The gender imbalance at colleges has been growing: women make up something like 60% of the student body in 4-year bachelor programs. One reason, of course, is that men with a high school degree still make much more money than women with that same diploma. She needs to further her education simply to compete. But also, women seem better prepared for the demands of college. Rosin spoke to some students at the University of Missouri-Kansas City:
Burress, a cute, short, African American 24-year-old grad student who is getting a doctor-of-pharmacy degree, had many of the same complaints I heard from other young women. Guys high-five each other when they get a C, while girls beat themselves up over a B-minus. Guys play video games in each other’s rooms, while girls crowd the study hall. Girls get their degrees with no drama, while guys seem always in danger of drifting away.
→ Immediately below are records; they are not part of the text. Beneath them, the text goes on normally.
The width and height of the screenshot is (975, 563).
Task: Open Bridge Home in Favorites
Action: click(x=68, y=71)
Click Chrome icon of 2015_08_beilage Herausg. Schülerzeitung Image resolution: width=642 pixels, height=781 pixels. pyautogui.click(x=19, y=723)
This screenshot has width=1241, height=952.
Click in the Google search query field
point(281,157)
This seems an apt metaphor: "drifting away." The comments following the article--many of them critical--suggested that our education system the past twenty or thirty years favors girls. Stereotypical masculine traits are devalued in favor of more feminine ones. Commenter Doug111 wrote,
This now begins in kindergarden[sic], with all male roughousing [sic] of any sort suppressed and belittled. Classes in first grade and on are taught so as to favor girls. Everywhere there are cheers when girls beat out boys and all is done to see that this happens time and again. The emasculation of boys really gets going by junior high when again girls are favored. Final exams are deemphasized. Massive grade inflation encourages diligent consistent plodding performance, which obedient little girls are good at, and gets them As and A+s now with no extra grade given for the ocassionally [sic]brilliant insight, mixed with less than total diligence in mundane assignments and pop quizzes that are typical of how brilliant boys tend to operate, and what the education system used to prize most of all.
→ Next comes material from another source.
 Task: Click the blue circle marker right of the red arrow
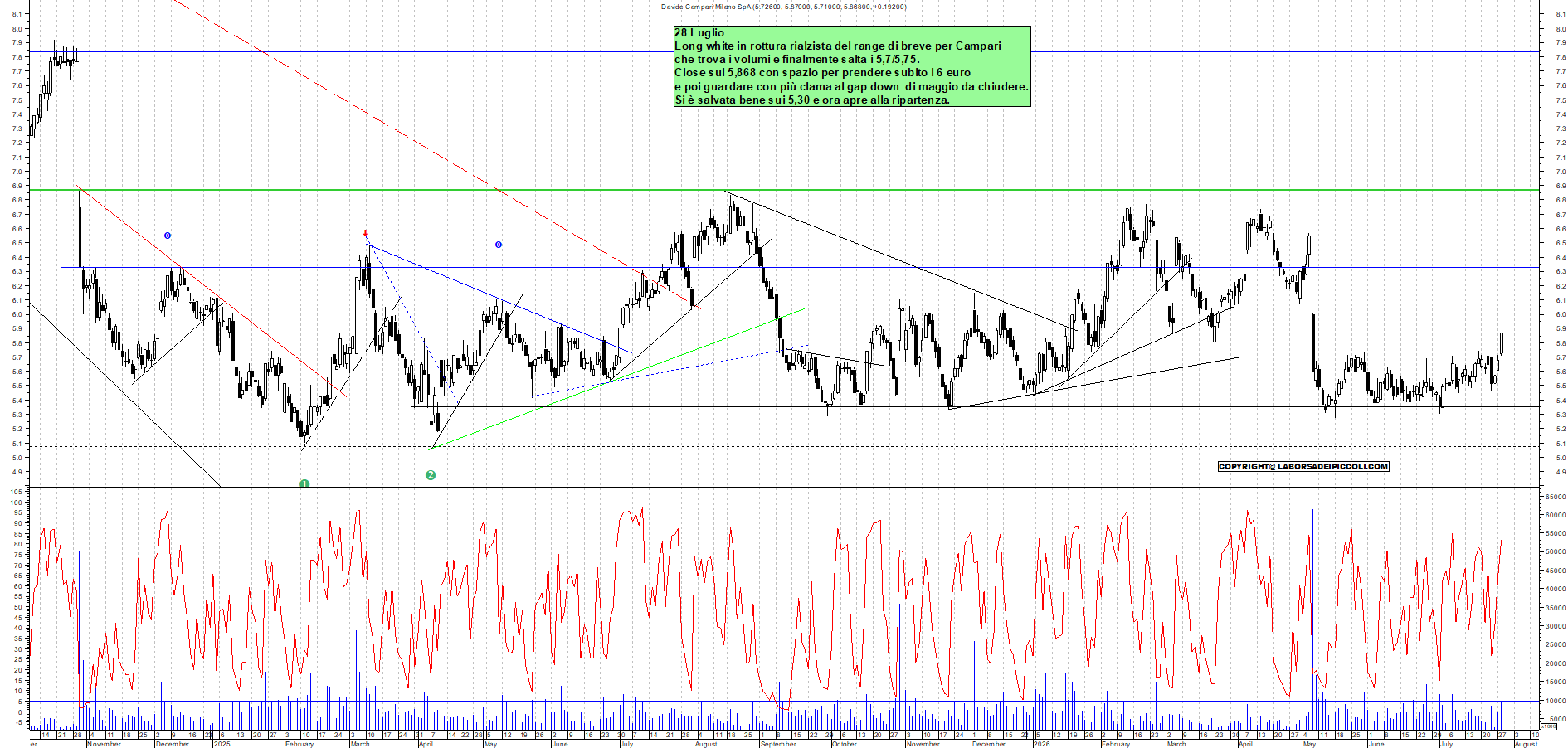(x=499, y=245)

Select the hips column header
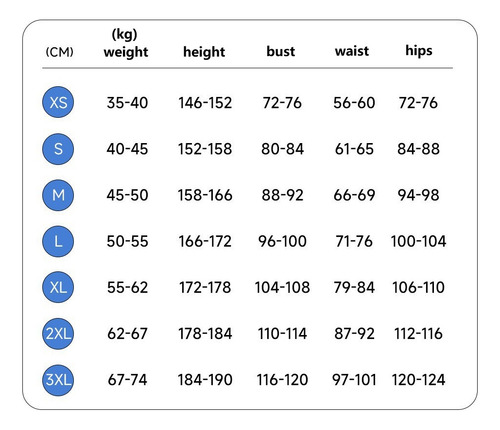[x=419, y=51]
He goes on to describe this trend as "positive discrimination." I think he raises interesting points. But I think this is part of a larger paradigm shift, one in which women--more than men--are adapting and taking the initiative. I see young women in school--they have one or two children and, sometimes, an unemployed husband. They are getting this degree to support their family, to gain stability, and more often than not they are working another job at the same time. I see young men--unattached, unburdened by children--drifting, unmotivated.
Toward the end of "The Poisonwood Bible," Orleanna Price, the mother, reflects on men, women, and history. Men, she says, are around for the beginning and the end; the birth and the death. They fire the shot that launches wars, they plant the flags. But women are there, too, between the lines. They're doing the laundry, teaching the kids, and comforting the ill. I think about those articles on marriage from a few months ago that I read and posted about. One of the writers suggested that, usurped of their traditional roles as providers and breadwinners, instead of adapting, many men will turn to hypermasculine behaviors. Violent, misogynistic. Orleanna described the danger of standing still, refusing to change--she was condemning the United States and men in general, and her husband in particular.
I do recommend reading "The End of Men" article in whole - it's long, but worth it.